Fantasies and Fantasies with Money
April 6, 2010
A few years back, I was chatting with one of my investors at a social event and he was describing one way of looking at startups and VC. He said that until startups are funded, they are basically just fantasies. I responded that startups with VC funding are also fantasies – they’re just fantasies with money.
When I started Brontes I was very confident in our market opportunity and product concept. That confidence helped us convince people to join our team and investors to put money into our company. However, I confess that I had many sleepless nights over whether I was simply wrong about the premise of the business. My recurring nightmare was that I was leading everyone off a cliff based on a narrative that had come from my imagination. Perhaps this is the courage it takes to be a startup founder. On the other hand, it was impossible to deny that everyone was betting on my business plan which might never amount to more than a fantasy. Raising money didn’t change this. It only made the nightmare worse. It was still my fantasy, just now with money. Had I misled everyone? Was there really a business here? No doubt my investors frequently wondered the same thing.
The challenge is that it typically takes years to transform a startup from a fantasy into a real business. Sure there are small milestones along the way that help make the startup more real, but the road to reality is long. At the start there are questions about building the team; then about the product’s market fit. Once a product is launched and adoption begins, there are questions about achieving early sales. Once early sales are achieved there are questions about whether the company will become profitable. Once profitable, there are questions about whether the startup scales and how fast. These fears pretty much prevail until the company is large and profitable or achieves liquidity. In my case, I had some reassurance that the company was not a fantasy when we received the first acquisition offer four years after we started the company. However, once we sold Brontes, the nightmares came back, as I was operating the company for 3M and realized that we were still a pre-revenue fantasy.

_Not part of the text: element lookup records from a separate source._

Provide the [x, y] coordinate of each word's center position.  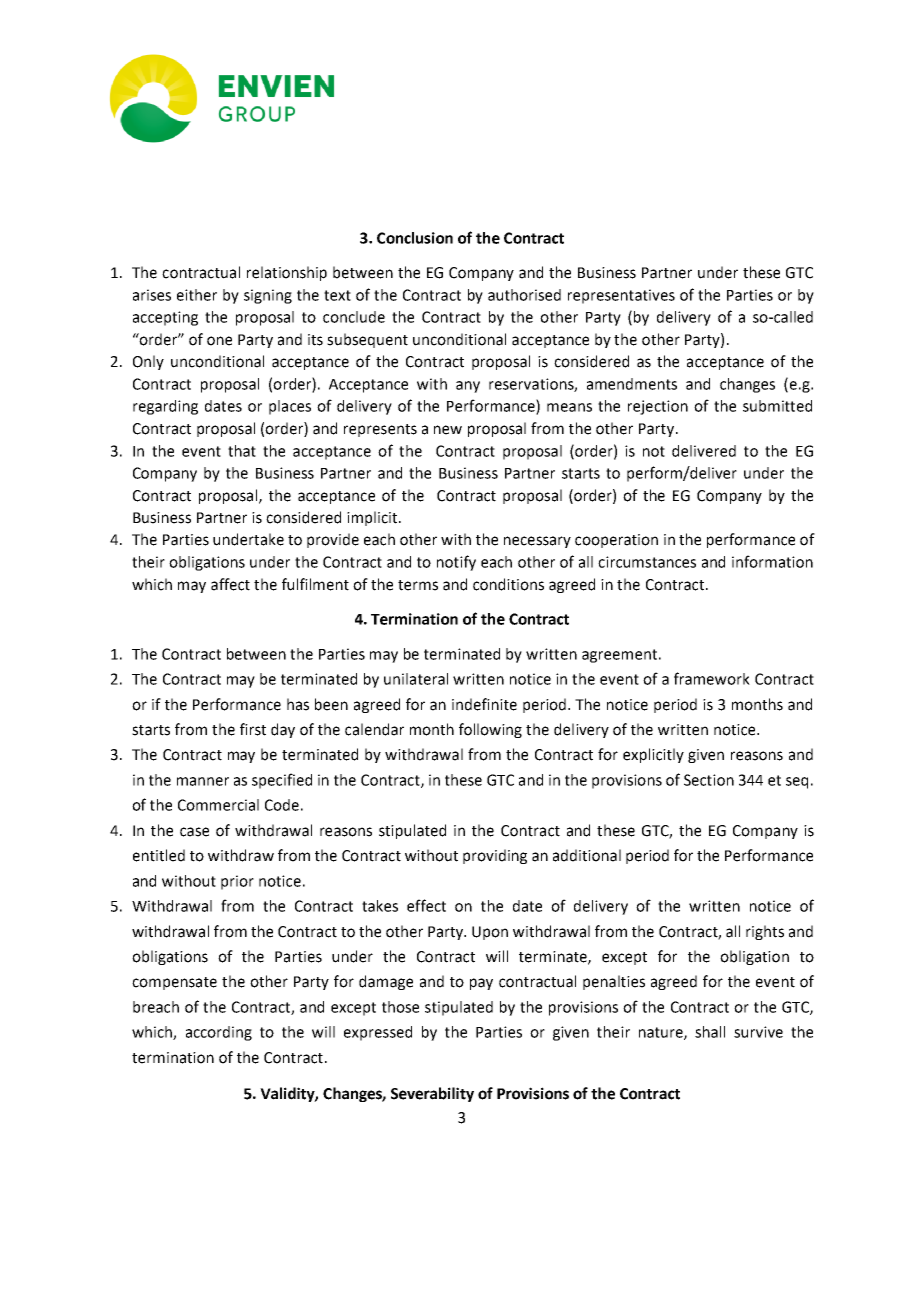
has [298, 704]
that [242, 451]
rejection [658, 407]
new [448, 430]
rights [765, 932]
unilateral [416, 679]
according [219, 1033]
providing [495, 856]
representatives [621, 296]
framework [712, 678]
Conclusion [415, 238]
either [197, 295]
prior [237, 882]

The only thing that made me feel better the morning after each of these nightmares was to get into the office and ask myself – What can I do today to make my company a little less of a fantasy? What can I do to make the company a little more real? These are the key questions for any founder at any stage of a startup. It is often unclear what milestones will make a company more real. A successful founder must discover the right milestones and spend every day chiseling away at the fantasy and finding reality.
April 6, 2010 at 3:28 pm
Great post and completely agree. Fear is an amazing motivator and I’ve never been more afraid than when I took VC money or recruited new team members to join. For me, that fear of letting folks down is much more powerful than greed.

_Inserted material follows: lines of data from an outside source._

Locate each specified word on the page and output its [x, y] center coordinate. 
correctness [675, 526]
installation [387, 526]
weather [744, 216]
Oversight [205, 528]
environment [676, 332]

That said, I was a little disappointed to find out this wasn’t a post about Tiger Wood’s 😉
April 6, 2010 at 8:33 pm
Thanks for the post, Eric. Beautifully put, and staring down the barrel of this awesome, fearsome situation right now.
April 6, 2010 at 10:13 pm
It is certainly not courageous to lead people that trust you off a cliff. I think the point is that you are entitled to your doubts like everyone else, but it is your responsibility as a leader to work ceaselessly to eliminate the cause for fear. That is brave. Cowardice is realizing that your train is headed for the precipice, but not doing anything about it because you have a golden parachute. See Ken Lay, Madoff, and any other list of selfish but spineless a$$holes.
April 6, 2010 at 10:33 pm
great post.
it’s interesting to hear this level of candor. you hear lots of “we killed it from the start” stories about start-ups. are they entirely true?
my last start-up ended with a good outcome, but it involved lots of the fear you discuss here. and i’m on to my next one and the doubts and challenges are here again.
great to hear your perspective. reminds my a lot of what paul graham shares from the experiences of YCombinator teams.
April 6, 2010 at 10:38 pm
I’m on my 4th. Exactly as you have described above. Funding is a milestone NOT a goal. Focus on the customer problem and not giving it away for free and you’re half way there.
April 6, 2010 at 10:40 pm
Eric – I am so there 🙂 Great post. And you’re right – when you have a brilliant team and many other people believing in you, you just have to go, I am going to will this venture into being, and I am going to turn fantasy into reality, whatever it takes.
April 7, 2010 at 12:32 am
Nearly every startup goes through near death experiences. Anyone who tells you otherwise is likely trying to sell you something.
April 7, 2010 at 12:37 am
Funding is more a necessary distraction than a key goal. It’s a milestone that makes a startup a bit less of a fantasy, but only a bit less. The startup becomes a fantasy that other smart people believe can be real and with some resources to make itself more real. It’s a far cry from customer validation.
April 15, 2010 at 6:59 am
This is the most interesting post I’ve read on the subject for a long time! Thanks for this great insight ….
July 9, 2012 at 1:45 pm
This story is really inspiring. This is a good message for everyone. It is really true that when you venture a business, you really have to start from the scratch.